**Stored data:**
.....
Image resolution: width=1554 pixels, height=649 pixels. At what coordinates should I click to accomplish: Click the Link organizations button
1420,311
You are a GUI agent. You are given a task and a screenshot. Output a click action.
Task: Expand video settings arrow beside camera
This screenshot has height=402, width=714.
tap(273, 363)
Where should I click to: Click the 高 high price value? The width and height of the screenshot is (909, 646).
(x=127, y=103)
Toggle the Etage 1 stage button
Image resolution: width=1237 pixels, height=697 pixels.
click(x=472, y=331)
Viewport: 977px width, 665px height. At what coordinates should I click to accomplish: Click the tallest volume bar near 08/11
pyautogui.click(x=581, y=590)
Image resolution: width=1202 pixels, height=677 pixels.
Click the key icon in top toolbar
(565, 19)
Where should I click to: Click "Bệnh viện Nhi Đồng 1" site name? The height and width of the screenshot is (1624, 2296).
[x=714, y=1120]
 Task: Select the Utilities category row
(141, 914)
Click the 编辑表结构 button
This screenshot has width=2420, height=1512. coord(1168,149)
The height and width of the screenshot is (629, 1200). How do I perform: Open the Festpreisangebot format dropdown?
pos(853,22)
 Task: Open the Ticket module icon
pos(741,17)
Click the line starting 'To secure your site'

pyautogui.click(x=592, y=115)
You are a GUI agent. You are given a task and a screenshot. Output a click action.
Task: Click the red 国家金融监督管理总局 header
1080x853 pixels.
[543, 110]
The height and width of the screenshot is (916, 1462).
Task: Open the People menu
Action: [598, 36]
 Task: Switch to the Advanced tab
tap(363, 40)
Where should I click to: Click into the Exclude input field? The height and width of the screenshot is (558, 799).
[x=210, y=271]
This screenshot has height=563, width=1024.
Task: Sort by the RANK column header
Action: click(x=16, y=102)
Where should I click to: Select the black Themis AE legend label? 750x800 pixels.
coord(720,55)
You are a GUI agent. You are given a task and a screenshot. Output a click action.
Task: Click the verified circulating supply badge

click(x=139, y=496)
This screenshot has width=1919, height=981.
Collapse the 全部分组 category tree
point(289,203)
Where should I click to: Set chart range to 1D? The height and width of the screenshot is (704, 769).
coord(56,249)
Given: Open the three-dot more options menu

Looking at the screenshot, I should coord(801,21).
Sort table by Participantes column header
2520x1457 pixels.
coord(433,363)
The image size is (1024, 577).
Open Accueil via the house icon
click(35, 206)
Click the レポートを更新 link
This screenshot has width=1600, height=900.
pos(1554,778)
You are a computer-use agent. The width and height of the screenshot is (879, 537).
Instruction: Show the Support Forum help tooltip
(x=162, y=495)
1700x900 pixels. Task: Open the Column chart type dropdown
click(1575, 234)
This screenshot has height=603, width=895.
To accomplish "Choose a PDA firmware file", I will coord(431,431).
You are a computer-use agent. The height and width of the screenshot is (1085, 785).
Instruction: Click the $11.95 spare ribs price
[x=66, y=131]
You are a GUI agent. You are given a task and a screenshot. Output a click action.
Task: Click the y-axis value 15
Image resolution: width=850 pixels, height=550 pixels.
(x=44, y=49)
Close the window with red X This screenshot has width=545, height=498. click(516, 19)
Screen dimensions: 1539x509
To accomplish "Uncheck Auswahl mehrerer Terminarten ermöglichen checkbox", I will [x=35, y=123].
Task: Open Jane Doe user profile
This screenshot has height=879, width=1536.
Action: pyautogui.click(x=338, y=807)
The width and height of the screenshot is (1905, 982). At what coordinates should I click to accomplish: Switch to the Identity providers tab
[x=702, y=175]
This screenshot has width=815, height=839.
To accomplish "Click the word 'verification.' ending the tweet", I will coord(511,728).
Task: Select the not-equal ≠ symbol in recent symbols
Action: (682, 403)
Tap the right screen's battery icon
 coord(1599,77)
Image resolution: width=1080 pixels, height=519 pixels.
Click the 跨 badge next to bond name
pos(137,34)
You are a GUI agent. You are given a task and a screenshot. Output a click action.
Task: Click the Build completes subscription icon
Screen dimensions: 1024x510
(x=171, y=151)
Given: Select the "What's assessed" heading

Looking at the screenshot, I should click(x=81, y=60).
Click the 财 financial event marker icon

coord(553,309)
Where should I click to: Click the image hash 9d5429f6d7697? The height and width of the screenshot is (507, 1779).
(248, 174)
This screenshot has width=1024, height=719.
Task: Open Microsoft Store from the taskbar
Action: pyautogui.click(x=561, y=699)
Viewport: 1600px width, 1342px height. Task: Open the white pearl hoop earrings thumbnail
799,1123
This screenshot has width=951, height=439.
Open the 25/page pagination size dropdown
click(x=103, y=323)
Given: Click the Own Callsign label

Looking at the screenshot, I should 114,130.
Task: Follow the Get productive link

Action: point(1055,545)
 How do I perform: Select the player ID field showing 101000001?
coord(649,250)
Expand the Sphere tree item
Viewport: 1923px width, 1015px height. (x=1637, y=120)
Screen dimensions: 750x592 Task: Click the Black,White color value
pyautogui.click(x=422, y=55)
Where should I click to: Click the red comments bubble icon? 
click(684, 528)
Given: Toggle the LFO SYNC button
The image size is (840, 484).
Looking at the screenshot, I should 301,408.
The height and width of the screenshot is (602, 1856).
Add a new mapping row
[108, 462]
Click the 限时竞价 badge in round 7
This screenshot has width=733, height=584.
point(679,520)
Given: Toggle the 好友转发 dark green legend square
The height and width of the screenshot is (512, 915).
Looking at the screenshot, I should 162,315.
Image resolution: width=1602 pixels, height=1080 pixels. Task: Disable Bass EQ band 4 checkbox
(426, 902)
.....
**Assigned task:**
Copy out the lines of the data where the word "computer" can be found.

**Task response:**
You are a computer-use agent. The width and height of the screenshot is (879, 537).
You are a computer-use agent. The height and width of the screenshot is (1085, 785).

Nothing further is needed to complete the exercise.